From the National Oceanic & Atmospheric Administration (NOAA): The Saffir-Simpson Hurricane Scale is a 1-5 rating based on the hurricane's present intensity. This is used to give an estimate of the potential property damage and flooding expected along the coast from a hurricane landfall. Wind speed is the determining factor in the scale.

Category One Hurricane

  • Winds 74-95 mph (64-82 kt or 119-153 km/hr).
  • Storm surge generally 4-5 feet above normal.
  • No real damage to building structures. Damage primarily to unanchored mobile homes, shrubbery, and trees. Some damage to poorly constructed signs. Also, some coastal road flooding and minor pier damage.

Category Two Hurricane

  • Winds 96-110 mph (83-95 kt or 154-177 km/hr).
  • Storm surge generally 6-8 feet above normal.
  • Some roofing material, door, and window damage of buildings. Considerable damage to shrubbery and trees with some trees blown down.
  • Considerable damage to mobile homes, poorly constructed signs, and piers.
  • Coastal and low-lying escape routes flood 2-4 hours before arrival of the hurricane center.
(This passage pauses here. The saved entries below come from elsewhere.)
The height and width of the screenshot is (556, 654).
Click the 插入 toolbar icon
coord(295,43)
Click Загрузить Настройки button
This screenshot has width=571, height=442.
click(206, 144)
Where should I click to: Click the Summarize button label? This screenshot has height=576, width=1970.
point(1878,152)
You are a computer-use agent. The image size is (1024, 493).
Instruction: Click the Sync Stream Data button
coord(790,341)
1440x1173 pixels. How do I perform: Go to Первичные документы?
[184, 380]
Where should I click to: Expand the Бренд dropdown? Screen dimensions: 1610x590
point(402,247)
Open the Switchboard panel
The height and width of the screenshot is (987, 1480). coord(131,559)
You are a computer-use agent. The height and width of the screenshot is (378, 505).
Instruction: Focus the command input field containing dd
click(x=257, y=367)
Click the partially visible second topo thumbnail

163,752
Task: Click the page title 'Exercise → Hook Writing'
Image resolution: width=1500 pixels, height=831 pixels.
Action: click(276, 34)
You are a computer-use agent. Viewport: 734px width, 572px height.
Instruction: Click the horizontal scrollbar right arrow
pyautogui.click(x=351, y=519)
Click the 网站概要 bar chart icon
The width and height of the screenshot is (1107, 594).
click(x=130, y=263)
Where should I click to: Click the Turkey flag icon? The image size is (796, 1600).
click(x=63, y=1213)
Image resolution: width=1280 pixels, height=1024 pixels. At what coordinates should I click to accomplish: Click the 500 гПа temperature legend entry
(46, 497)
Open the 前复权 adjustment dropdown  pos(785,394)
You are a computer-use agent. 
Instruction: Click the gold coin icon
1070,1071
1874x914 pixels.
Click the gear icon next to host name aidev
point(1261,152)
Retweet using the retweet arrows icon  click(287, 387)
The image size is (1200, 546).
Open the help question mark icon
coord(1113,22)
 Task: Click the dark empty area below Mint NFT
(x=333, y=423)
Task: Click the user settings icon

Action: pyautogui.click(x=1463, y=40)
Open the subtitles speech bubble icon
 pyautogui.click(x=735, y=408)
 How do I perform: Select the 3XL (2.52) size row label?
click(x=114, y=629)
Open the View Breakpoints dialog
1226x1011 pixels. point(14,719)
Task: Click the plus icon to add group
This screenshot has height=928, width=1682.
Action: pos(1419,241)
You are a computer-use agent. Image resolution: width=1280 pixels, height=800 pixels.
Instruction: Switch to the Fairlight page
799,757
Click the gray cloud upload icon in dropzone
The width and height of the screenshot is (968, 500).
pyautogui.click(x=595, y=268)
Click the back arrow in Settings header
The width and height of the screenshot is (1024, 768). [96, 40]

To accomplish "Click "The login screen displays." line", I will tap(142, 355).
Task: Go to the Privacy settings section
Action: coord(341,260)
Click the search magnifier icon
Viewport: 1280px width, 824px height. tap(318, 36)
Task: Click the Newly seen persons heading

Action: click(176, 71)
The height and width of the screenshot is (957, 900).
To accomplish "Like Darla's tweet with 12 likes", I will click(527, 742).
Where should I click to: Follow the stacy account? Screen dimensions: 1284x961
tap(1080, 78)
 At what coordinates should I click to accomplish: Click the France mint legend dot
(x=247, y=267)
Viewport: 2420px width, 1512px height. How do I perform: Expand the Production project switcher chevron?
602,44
Small craft in unprotected anchorages break moorings.

Category Three Hurricane

  • Winds 111-130 mph (96-113 kt or 178-209 km/hr).
  • Storm surge generally 9-12 feet above normal.
  • Some structural damage to small residences and utility buildings with a minor amount of curtain wall failures. Damage to shrubbery and trees with foliage blown off trees and large trees blown down.
  • Mobile homes and poorly constructed signs are destroyed. 
  • Low-lying escape routes are cut by rising water 3-5 hours before arrival of the center of the hurricane.
  • Flooding near the coast destroys smaller structures with larger structures damaged by battering from floating debris.
  • Terrain continuously lower than 5 feet above mean sea level may be flooded inland 8 miles (13 km) or more
  • Evacuation of low-lying residences with several blocks of the shoreline may be required.

Category Four Hurricane

  • Winds 131-155 mph (114-135 kt or 210-249 km/hr). •Storm surge generally 13-18 feet above normal.
  • More extensive curtain wall failures with some complete roof structure failures on small residences. Shrubs, trees, and all signs are blown down. Complete destruction of mobile homes.
  • Extensive damage to doors and windows.
  • Low-lying escape routes may be cut by rising water 3-5 hours before arrival of the center of the hurricane.
  • Major damage to lower floors of structures near the shore.
  • Terrain lower than 10 ft above sea level may be flooded requiring massive evacuation of residential areas as far inland as 6 miles (10 km).

Category Five Hurricane

  • Winds greater than 155 mph (135 kt or 249 km/hr).
  • Storm surge generally greater than 18 feet above normal.
  • Complete roof failure on many residences and industrial buildings.
  • Some complete building failures with small utility buildings blown over or away.
  • All shrubs, trees, and signs blown down. Complete destruction of mobile homes.
  • Severe and extensive window and door damage.
  • Low-lying escape routes are cut by rising water 3-5 hours before arrival of the center of the hurricane.
  • Major damage to lower floors of all structures located less than 15 feet above sea level and within 500 yards of the shoreline.
  • Massive evacuation of residential areas on low ground within 5-10 miles (8-16 km) of the shoreline may be required.